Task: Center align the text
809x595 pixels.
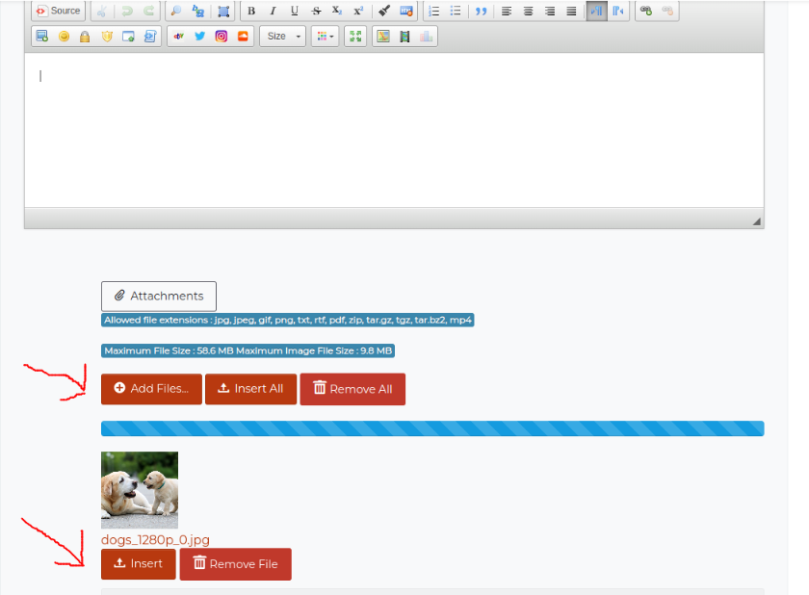Action: tap(528, 11)
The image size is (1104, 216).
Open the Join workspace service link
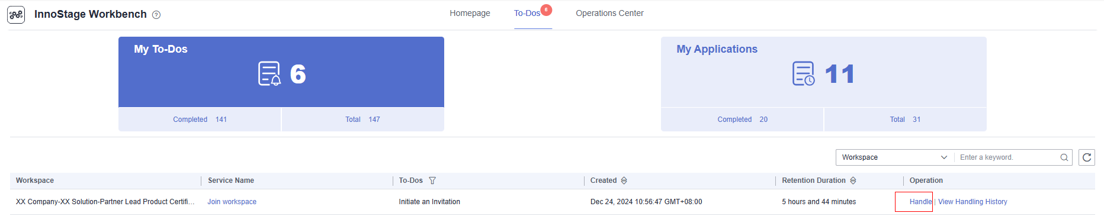pos(232,202)
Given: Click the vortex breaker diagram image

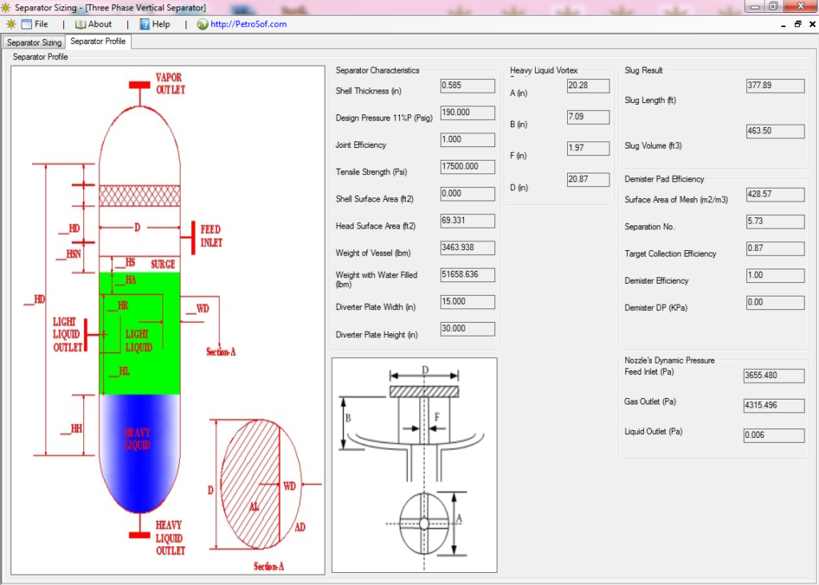Looking at the screenshot, I should click(413, 464).
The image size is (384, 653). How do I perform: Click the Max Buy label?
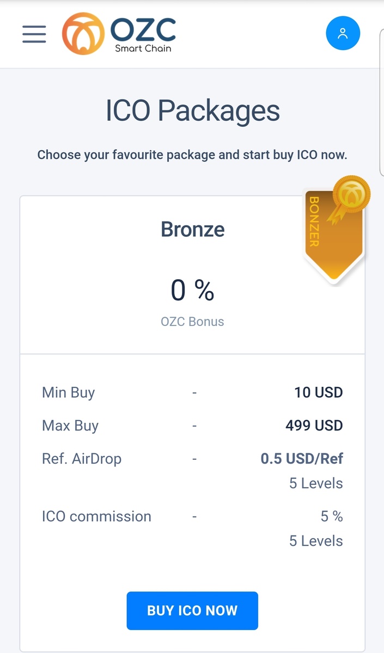click(70, 426)
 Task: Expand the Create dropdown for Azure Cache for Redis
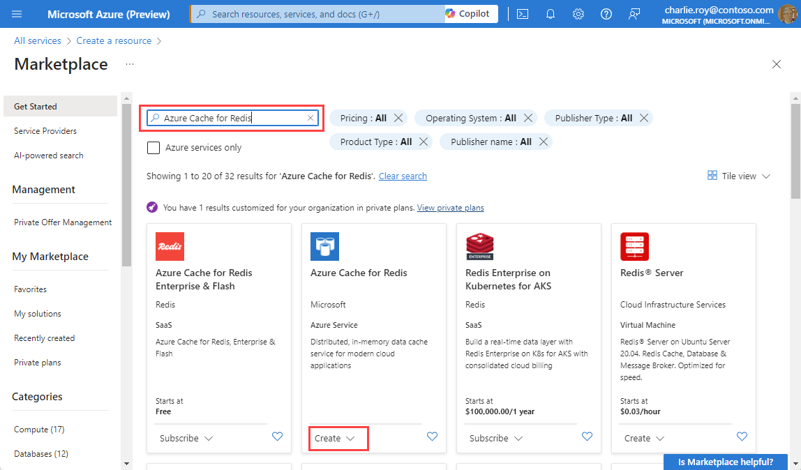pos(338,438)
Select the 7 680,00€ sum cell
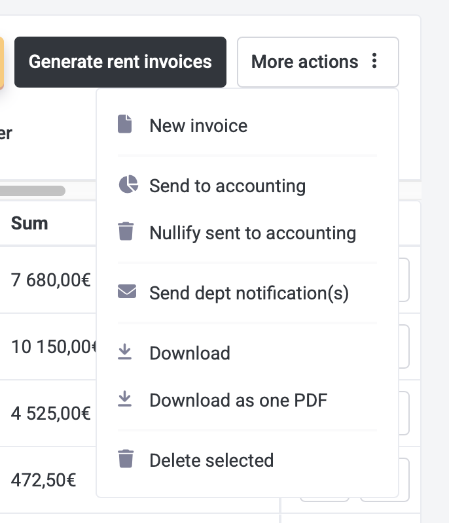The image size is (449, 523). (x=50, y=280)
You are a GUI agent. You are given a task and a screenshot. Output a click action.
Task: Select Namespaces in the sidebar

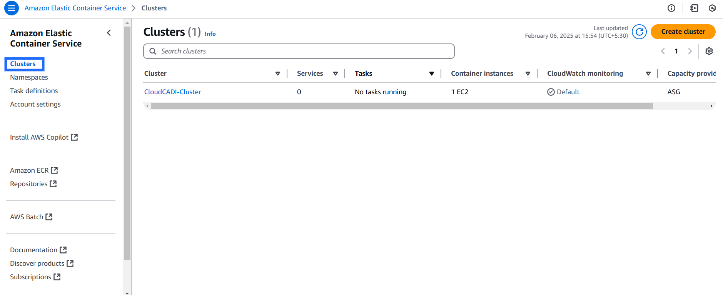click(29, 77)
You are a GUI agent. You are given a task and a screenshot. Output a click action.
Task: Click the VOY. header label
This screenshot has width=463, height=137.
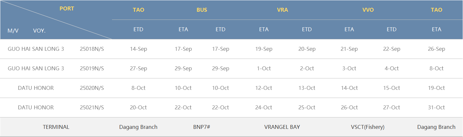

Aim of the exercise | Copy the records exactly as they appear, leaving every picture out.

Response to this exercise |
Task: Center align the text
809x595 pixels.
Action: tap(528, 11)
The image size is (1104, 216).
Open the Join workspace service link
pos(232,202)
Given: Click the vortex breaker diagram image

Looking at the screenshot, I should click(413, 464).
The image size is (384, 653). How do I perform: Click the Max Buy label?
click(70, 426)
 Task: Expand the Create dropdown for Azure Cache for Redis
pos(338,438)
Select the 7 680,00€ sum cell
The image size is (449, 523). (x=50, y=280)
You are a GUI agent. You are given a task and a screenshot. Output a click action.
Task: Select Namespaces in the sidebar

click(29, 77)
You are a GUI agent. You are given a task and a screenshot. Output a click action.
Task: Click the VOY. header label
This screenshot has width=463, height=137.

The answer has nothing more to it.